TO DO:
a) According to the passage about Welburn, which car was named the 2010 World Car Design of the Year?
b) Write the next part of the passage about Welburn, beginning after its final sentence.

(SOURCE PASSAGE begins)

Getting to the top of his craft, means that Welburn has to be on the road a lot, traveling to 10 design studios in the United States and six other countries: Germany, Korea, China, Australia, Brazil and India.
Back home in Michigan, he has become a recognizable public figure, even by children who dream, just as he did, of becoming a car designer.
He recalled, “I was in this restaurant one night and this little kid [motioning to the height of a dinner table] came up with a piece of paper and he said he had an idea for a car. And he just stood there at the end of the table and he drew the car and gave it to me.”
Welburn graciously accepted the drawing. And that’s not the only public interaction that he enjoys.
“It’s kind of interesting to sit in traffic and see a family in one of your latest products and see how happy they are. That feels very good,” he said.
Welburn said it also feels very good to see the joy in the eyes of designers when he accepts one of their ideas.
“When a young designer’s design is picked and I say, ‘That’s the design we’re going with,’ it just…”Welburn’s smile completes the unfinished sentence. “And it doesn’t matter if they’re 20 years old nor 50 years old – it’s like they are 14.”
When asked the about the most difficult part of his job, Welburn is succinct: “”Managing 2,500 creative individuals in a corporate world.”
Judging by the awards, he has managed well.
In 2008, the Chevrolet Malibu was named North American Car of the Year. In 2010, the Chevrolet Camaro was picked the 2010 World Car Design of the Year and in 2011, the Chevrolet Volt, a revolutionary electric car, was selected North American Car of the Year.
But the most significant recognition GM received was the trust Presidents Bush and Obama – and the American people – gave it in 2008 and 2009 with a federal bailout. The Treasury Department extended a loan of $49.5 billion, secured by 912 million shares of GM stock, or a 60.8 percent stake. After it sold its last share of stocks, the federal government lost $10.5 billion on the GM deal.
According to the Center for Automotive Research in Ann Arbor, Mich., if the government hadn’t intervened and GM went out of business, nearly 1.9 million jobs would have been lost in 2009 and 2010, resulting in a loss of $394 billion in tax revenues and payments for unemployment benefits and food stamps.

(SOURCE PASSAGE ends)
(DATA RECORDS begins)

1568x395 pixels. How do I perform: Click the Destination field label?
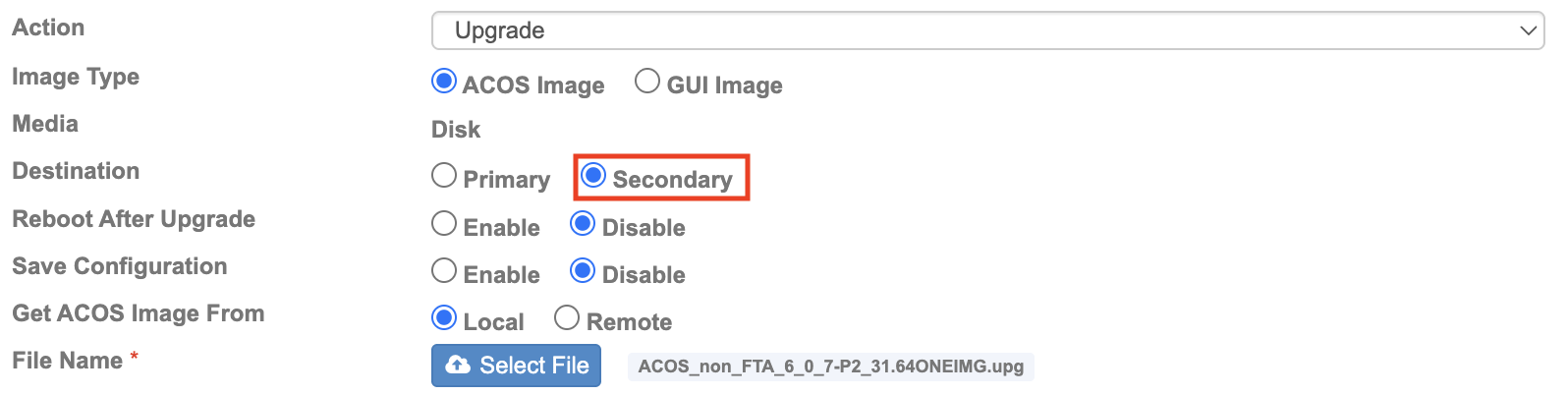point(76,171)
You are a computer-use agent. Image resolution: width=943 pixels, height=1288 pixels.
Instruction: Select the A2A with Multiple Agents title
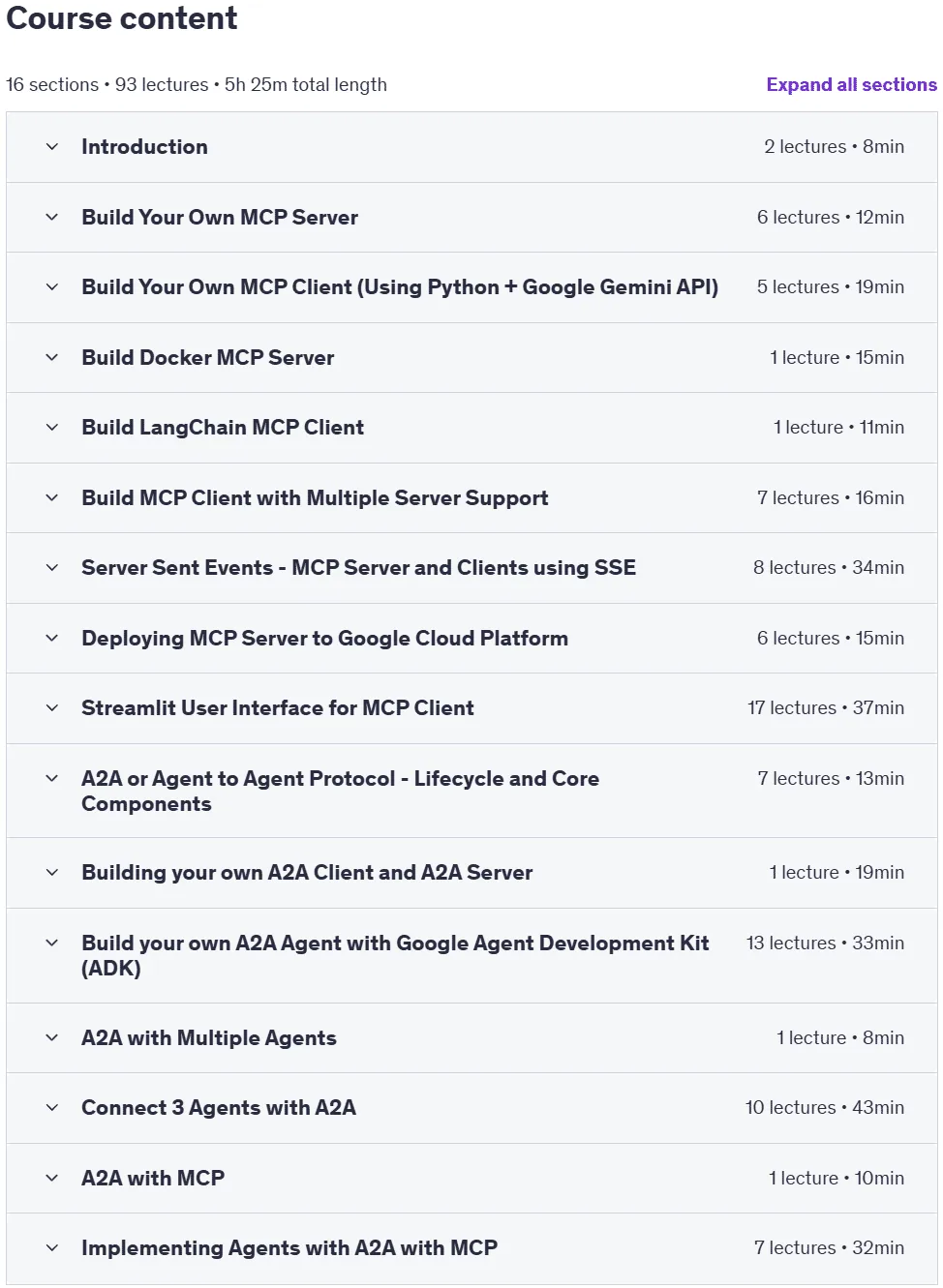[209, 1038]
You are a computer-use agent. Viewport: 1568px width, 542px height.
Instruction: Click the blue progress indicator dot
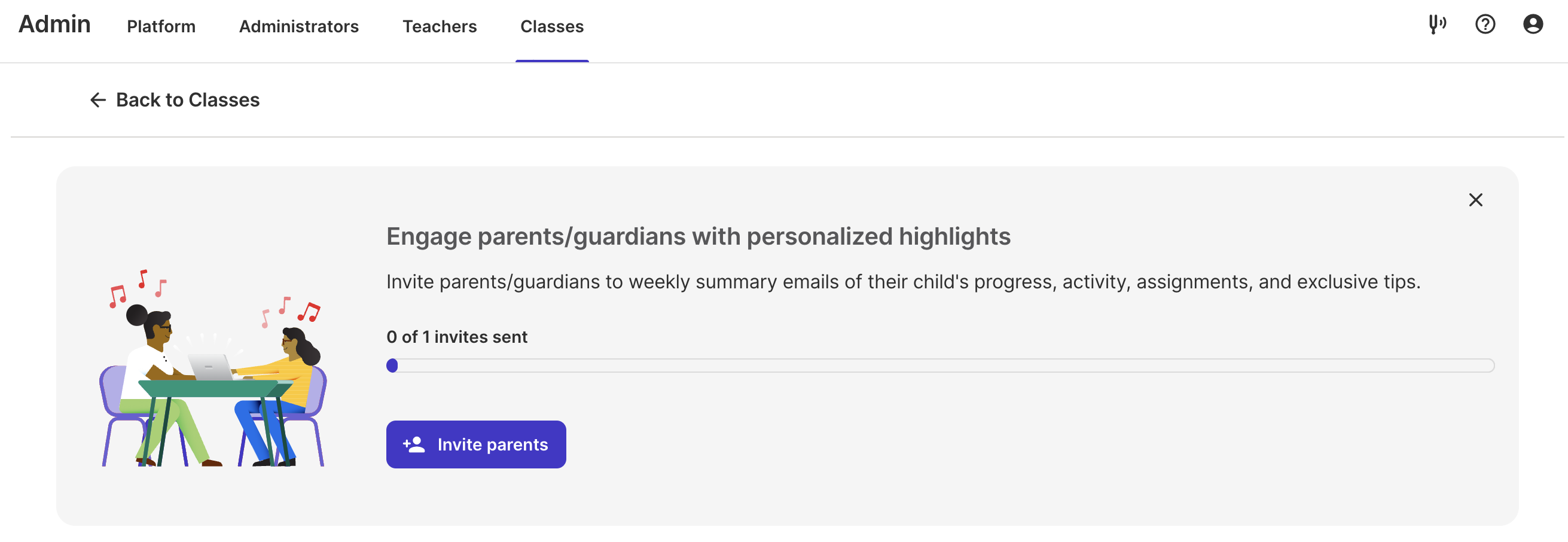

(DATA RECORDS ends)

ANSWERS BY ITEM NUMBER:
a) The Chevrolet Camaro.

b)
Although it lost money on GM, the federal government said it made a profit on the $421.8 billion Troubled Asset Relief Program (TARP). After being paid back from banks and other financial institutions, the Treasury Department said it made a $11 billion profit on TARP.
The significance of Welburn’s contributions to the turnaround at GM was underscored last year at the Washington Auto Show when he and President Obama sat alone in a 2012 Chevrolet Malibu. The most powerful leader in the world was sitting next to the highest-ranking African American in the automobile industry.
“He just let me know how proud he was with the work that I do, and I was just like ‘Wow,’” Welburn told reporters. “At the very last vehicle, he did ask me, he just remarked that the design of GM cars have gotten so much better in the past few years.”
And the president would know. His official limousine, sometimes dubbed Cadillac One or Limo One, was built on the Cadillac DTS model.
Though Welburn’s dream of becoming a car designer never extended to meeting the first Black president of the United States, he is as exuberant about his career choice now as he was when his parents took him to that memorable auto show in Philadelphia.
“I have so much fun doing what I do –I really do,” he said. “It’s not easy and there are significant challenges every day. But it’s soooo much fun.”